Guided by the experience in Nazi Germany, some of the Jewish leaders in this country have given thought to the idea of reconstructing Jewish life along such lines as would make it impossible for anti-Semitic elements in this country to point out that Jews monopolize certain economic fields and desert others.


Dr. Selekman’s ten-year plan will therefore attract no little attention. It is a plan which, if carried out, may save American Jewry much worry in the future. The details of this plan will be closely studied not only by Jewish leaders but every Jew interested in the economic and social welfare of the Jews in this country.

Needless to say, if Dr. Selekman’s ten-year project is adopted, it will require careful planning and much research before it can be carried out. Plenty of experimentation will have to be done Planty of mistakes will probably be made. Plenty of difficulties will have to be overcome.

But the idea of readjusting American Jews to new professions is a sound one. The principle is a healthy one. Execution of this idea should therefore unite all those wo wish to see American Jewry living a normal economic and social life.

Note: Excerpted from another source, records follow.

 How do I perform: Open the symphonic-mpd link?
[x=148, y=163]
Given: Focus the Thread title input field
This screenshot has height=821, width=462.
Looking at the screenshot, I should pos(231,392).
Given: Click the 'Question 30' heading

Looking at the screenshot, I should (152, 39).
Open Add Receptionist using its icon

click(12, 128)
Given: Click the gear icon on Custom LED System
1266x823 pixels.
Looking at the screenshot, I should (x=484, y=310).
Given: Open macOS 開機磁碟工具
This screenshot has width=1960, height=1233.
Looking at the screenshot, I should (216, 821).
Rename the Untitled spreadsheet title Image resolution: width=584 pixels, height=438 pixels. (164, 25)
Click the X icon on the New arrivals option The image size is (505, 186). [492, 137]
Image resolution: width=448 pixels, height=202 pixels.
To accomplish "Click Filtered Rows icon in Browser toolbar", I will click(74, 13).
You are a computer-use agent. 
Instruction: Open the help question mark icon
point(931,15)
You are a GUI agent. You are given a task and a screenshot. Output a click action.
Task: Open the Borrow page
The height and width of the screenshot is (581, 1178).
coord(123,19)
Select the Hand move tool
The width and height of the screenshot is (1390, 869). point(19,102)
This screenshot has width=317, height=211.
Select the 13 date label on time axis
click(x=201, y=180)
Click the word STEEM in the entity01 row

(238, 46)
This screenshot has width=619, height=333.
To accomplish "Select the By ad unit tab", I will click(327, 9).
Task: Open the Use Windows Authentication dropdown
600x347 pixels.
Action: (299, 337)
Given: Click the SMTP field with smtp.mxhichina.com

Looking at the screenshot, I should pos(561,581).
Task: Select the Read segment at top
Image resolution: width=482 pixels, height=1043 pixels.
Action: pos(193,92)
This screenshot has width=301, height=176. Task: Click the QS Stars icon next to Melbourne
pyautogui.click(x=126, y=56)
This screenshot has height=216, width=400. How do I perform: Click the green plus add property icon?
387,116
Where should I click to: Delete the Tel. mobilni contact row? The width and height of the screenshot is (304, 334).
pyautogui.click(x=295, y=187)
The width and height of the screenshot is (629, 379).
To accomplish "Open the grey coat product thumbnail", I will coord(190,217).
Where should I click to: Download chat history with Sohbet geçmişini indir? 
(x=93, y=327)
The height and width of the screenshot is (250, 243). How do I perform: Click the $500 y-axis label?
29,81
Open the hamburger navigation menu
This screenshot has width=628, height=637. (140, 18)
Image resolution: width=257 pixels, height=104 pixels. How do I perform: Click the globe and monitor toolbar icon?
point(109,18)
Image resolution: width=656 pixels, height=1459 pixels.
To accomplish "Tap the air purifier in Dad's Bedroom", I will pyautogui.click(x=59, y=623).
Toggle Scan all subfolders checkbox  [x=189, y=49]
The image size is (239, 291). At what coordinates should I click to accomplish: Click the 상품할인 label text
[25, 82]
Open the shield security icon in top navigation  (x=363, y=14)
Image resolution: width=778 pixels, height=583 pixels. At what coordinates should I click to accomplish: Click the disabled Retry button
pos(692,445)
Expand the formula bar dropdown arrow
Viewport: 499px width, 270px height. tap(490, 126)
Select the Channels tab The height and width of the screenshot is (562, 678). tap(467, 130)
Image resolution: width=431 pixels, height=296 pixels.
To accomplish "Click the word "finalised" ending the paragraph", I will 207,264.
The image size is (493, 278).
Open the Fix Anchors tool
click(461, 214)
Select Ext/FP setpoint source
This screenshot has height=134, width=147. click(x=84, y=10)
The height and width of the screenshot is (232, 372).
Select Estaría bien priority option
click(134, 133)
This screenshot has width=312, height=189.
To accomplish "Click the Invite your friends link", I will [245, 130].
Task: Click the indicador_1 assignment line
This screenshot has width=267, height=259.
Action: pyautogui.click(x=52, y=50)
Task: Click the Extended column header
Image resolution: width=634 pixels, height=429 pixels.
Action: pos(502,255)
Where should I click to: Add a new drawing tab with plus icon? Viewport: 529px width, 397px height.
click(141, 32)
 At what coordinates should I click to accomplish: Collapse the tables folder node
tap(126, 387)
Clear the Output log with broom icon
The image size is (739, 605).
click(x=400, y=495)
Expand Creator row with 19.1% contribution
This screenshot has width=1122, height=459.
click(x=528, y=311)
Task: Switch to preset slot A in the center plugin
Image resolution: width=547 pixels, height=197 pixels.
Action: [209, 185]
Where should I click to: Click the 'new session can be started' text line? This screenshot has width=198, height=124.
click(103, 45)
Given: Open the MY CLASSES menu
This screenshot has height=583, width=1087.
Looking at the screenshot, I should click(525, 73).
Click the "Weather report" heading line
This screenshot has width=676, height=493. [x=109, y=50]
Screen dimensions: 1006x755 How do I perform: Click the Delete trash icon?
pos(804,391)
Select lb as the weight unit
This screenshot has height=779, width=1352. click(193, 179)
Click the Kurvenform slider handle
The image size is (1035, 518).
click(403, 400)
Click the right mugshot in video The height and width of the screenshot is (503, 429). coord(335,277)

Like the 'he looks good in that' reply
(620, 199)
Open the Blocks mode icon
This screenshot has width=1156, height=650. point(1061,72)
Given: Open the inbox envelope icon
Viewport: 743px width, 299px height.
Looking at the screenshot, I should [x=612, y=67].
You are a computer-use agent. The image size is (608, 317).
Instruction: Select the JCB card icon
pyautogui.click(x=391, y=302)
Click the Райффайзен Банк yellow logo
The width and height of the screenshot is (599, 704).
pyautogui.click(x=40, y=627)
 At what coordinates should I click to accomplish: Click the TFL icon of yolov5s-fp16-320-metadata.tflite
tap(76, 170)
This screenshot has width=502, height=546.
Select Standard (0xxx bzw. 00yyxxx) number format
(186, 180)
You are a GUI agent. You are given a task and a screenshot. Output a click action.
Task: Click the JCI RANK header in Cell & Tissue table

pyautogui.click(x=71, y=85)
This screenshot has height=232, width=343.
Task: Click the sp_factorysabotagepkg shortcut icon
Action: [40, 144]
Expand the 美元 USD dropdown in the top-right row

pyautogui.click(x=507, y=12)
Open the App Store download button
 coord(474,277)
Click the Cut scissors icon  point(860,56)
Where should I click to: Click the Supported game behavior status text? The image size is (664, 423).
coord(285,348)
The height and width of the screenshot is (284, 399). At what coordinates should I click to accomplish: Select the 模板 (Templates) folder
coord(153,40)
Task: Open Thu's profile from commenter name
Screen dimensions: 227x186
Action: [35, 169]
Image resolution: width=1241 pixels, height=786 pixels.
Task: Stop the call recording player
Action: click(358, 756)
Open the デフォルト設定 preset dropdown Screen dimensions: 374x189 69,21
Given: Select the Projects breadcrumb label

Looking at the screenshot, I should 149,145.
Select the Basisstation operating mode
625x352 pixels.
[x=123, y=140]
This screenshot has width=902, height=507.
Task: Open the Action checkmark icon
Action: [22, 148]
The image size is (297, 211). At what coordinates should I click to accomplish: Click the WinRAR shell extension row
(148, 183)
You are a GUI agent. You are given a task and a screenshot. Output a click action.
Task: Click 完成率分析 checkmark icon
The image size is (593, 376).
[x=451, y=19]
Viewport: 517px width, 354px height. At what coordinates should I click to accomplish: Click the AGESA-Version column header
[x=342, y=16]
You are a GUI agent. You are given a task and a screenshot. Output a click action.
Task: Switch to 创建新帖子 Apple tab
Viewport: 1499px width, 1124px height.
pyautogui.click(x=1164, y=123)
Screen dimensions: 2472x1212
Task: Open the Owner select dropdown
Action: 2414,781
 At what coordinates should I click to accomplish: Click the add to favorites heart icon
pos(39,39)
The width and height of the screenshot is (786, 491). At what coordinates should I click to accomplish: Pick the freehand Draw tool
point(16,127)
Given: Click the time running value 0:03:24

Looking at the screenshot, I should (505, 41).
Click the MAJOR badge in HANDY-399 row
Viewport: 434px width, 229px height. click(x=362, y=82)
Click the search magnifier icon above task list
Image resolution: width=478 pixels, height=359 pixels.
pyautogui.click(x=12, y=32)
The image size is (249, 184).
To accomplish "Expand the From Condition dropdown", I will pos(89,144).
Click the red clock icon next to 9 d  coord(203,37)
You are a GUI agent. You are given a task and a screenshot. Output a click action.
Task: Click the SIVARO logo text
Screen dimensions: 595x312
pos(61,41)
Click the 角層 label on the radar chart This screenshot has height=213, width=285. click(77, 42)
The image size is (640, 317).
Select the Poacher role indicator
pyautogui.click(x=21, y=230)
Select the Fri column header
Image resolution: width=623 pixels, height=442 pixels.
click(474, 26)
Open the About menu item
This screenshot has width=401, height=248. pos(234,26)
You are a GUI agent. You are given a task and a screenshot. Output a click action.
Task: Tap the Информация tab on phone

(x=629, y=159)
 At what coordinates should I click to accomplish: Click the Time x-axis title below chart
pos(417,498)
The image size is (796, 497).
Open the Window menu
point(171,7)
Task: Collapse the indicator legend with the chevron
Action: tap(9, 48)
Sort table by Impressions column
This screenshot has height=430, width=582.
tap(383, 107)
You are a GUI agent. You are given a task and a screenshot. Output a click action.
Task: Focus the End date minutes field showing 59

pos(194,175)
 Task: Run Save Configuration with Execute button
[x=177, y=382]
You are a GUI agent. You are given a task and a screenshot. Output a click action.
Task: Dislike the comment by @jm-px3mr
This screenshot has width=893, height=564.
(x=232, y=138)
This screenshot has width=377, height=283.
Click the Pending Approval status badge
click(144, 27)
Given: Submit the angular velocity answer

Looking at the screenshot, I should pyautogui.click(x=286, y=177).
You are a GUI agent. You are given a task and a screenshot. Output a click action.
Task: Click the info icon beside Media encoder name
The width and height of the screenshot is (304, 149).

At the conference in Lake Placid it was suggested by Dr. Samuel C. Kohs that a national council, consisting of representatives of all Jewish national, religious and fraternal organizations, be formed in order to supervise the readjustment of Jews to new occupations, udner the ten-year plan outlined by Dr. Selekman. This suggestion deserves serious consideration. Aside from bringing together all important Jewish organizations for the specific purpose of economic readjustment, it would also cement unity in American-Jewish ranks.

Several Jewish national conventions were held this week-end in different parts of America. The convention in Lake Placid, however, may be considered the most important. This convention may spell a turning point in Jewish life in America.